Nearly 25 years after the Macpherson Inquiry found the Metropolitan Police to be institutionally racist, the report by Baroness Louise Casey published on March 21st is, if anything, even more shocking.  Both reports were commissioned following a murder.  Macpherson focused on the way the investigation into the racist murder of the Black teenager, Stephen Lawrence, had been conducted. That report found that the investigation had been “marred by a combination of professional incompetence, institutional racism, and a failure of leadership.” Louise Casey’s review, commissioned in the wake of Sarah Everard’s murder, has laid bare in more than 300 pages a series of grave concerns about the Metropolitan Police’s culture and standards. It appears that, despite Macpherson’s 70 recommendations, including achieving a police workforce that is representative of the population by 2030 and maintaining an institutional focus on structural imbalances that lead to unequal outcomes for individuals of different ethnicities, very little has changed.

Louise Casey’s review, which she described as “rigorous, stark and unsparing” found that Britain’s largest police force is institutionally racist, misogynistic, and homophobic.

The review found widespread bullying, with 22% of staff and officers with protected characteristics experiencing bullying, and 33% of those with a long-standing illness, disability or infirmity.

There is “deep-seated homophobia within the Met”; almost one in five lesbian, gay and bisexual Met employees have personally experienced homophobia and 30% of LGBTQ+ employees said they had been bullied.

Female officers and staff “routinely face sexism and misogyny”. The Met has “not protected its female employees or members of the public from police perpetrators of domestic abuse, nor those who abuse their position for sexual purposes”. Despite the Met saying violence against women and girls is a priority, it has been treated differently from “serious violence”.

There are people in the Met with racist attitudes, and Black, Asian and ethnic minority officers and staff are more likely to experience racism, discrimination, and bullying at their hands. “Discrimination is often ignored, and complaints are likely to be turned against Black, Asian and ethnic minority officers,” the report said.

The report echoes some of the findings of the Independent Office for Police Conduct (IOPC) which also uncovered “disgraceful misogyny, discrimination, bullying and sexual harassment” within the Met in its 2022 review.

The Centre for Women’s Justice has responded by saying that these findings echo their own research. “In addition to inadequate disciplinary processes and the failure to deal with multiple allegations, we note that in many cases following a criminal investigation where no further action is taken, there are frequently very inadequate misconduct investigations if one is conducted at all. When there is a criminal investigation of an officer, the matter should go straight to Professional Standards Department (PSD) for internal misconduct proceedings but often it does not.”

A toxic culture is usually a failure of leadership. That is the point made by Diane Abbott in her tweet where she said “Tinkering at the edges and internal reform has not worked in all that time. The Met has deteriorated even further because it has not faced reality. Even now the Met Commissioner refuses to accept the ‘institutional’ verdict. Both he and the Met should go.”

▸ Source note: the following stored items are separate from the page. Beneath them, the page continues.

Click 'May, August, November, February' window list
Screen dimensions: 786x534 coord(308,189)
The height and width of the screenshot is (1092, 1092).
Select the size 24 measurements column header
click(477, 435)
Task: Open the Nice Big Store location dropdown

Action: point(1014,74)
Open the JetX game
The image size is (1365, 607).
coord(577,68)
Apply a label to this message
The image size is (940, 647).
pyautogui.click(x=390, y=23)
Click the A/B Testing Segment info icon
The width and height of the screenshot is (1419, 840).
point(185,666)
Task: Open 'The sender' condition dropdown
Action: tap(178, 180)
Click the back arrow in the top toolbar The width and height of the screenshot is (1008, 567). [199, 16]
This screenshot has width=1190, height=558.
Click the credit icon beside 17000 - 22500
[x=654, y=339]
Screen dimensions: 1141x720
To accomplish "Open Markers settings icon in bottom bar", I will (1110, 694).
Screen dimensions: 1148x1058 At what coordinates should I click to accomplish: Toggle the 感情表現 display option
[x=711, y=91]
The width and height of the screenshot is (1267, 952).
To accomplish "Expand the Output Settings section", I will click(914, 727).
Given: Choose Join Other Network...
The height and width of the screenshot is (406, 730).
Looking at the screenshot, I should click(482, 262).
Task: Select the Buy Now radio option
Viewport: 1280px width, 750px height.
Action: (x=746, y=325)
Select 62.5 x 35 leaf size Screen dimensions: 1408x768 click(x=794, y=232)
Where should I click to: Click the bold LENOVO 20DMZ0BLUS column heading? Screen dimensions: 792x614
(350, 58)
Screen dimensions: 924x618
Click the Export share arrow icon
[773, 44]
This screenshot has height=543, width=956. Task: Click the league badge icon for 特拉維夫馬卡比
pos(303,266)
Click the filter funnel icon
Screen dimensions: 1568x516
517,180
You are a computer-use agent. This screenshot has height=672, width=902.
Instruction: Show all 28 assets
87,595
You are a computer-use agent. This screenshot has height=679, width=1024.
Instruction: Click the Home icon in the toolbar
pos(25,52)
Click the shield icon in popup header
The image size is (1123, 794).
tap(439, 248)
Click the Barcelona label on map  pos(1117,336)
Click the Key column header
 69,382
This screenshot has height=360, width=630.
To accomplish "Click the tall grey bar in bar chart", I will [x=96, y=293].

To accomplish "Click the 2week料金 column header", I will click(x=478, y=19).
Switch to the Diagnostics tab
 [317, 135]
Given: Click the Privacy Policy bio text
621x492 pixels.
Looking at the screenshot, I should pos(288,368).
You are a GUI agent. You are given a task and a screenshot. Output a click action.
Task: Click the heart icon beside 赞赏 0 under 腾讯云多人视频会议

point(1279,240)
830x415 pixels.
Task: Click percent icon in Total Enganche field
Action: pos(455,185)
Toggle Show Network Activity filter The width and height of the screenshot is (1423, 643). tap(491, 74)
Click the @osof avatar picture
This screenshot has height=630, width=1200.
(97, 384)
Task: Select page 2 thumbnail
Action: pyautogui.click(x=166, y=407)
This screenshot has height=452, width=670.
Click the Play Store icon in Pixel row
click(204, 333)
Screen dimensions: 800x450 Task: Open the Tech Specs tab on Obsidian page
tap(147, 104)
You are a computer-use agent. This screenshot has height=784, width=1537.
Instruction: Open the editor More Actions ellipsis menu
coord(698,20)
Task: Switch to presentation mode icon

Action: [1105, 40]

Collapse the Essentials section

She is right. Tens of thousands of pounds have been spent on initiatives and training around diversity and culture, since Stephen Lawrence’s racist murder, but nothing much has changed.

The situation is made far worse by the change in the way police officers operate. Originally they represented local communities, but now the gap between communities and the police, often in cars rather than on foot, has grown. This has meant that the police increasingly see the public as the ‘other’, set against a force that feels continually under siege.

So, what is to be done? We know that the Met is not alone. Last year Incidents of misogyny, racism and bullying were exposed by an independent report, the Independent Culture Review, on the culture at the London Fire Brigade. In one incident logged in the report, a Black firefighter had a noose put over his locker, and in another a Muslim colleague had bacon and sausages stuffed in his pockets and a terrorist hotline sign posted on his locker.

Nazir Afzal, a former chief prosecutor who carried out the review, called for a national inquiry into other public bodies, saying he has been approached by several people who work for them including the BBC and the NHS. He said the problem was potentially widespread across dozens of other public institutions.

So, while the Met needs to be held accountable for the dangerous and toxic culture within that organisation, it also has to be recognised that there is something deeply sinister taking place within our wider society reflected in the growing acceptance of toxic male attitudes, often excused as “banter.” The expression “a fish rots from the head down” is an apt description of wider societal failures that are impacting most large organisations today.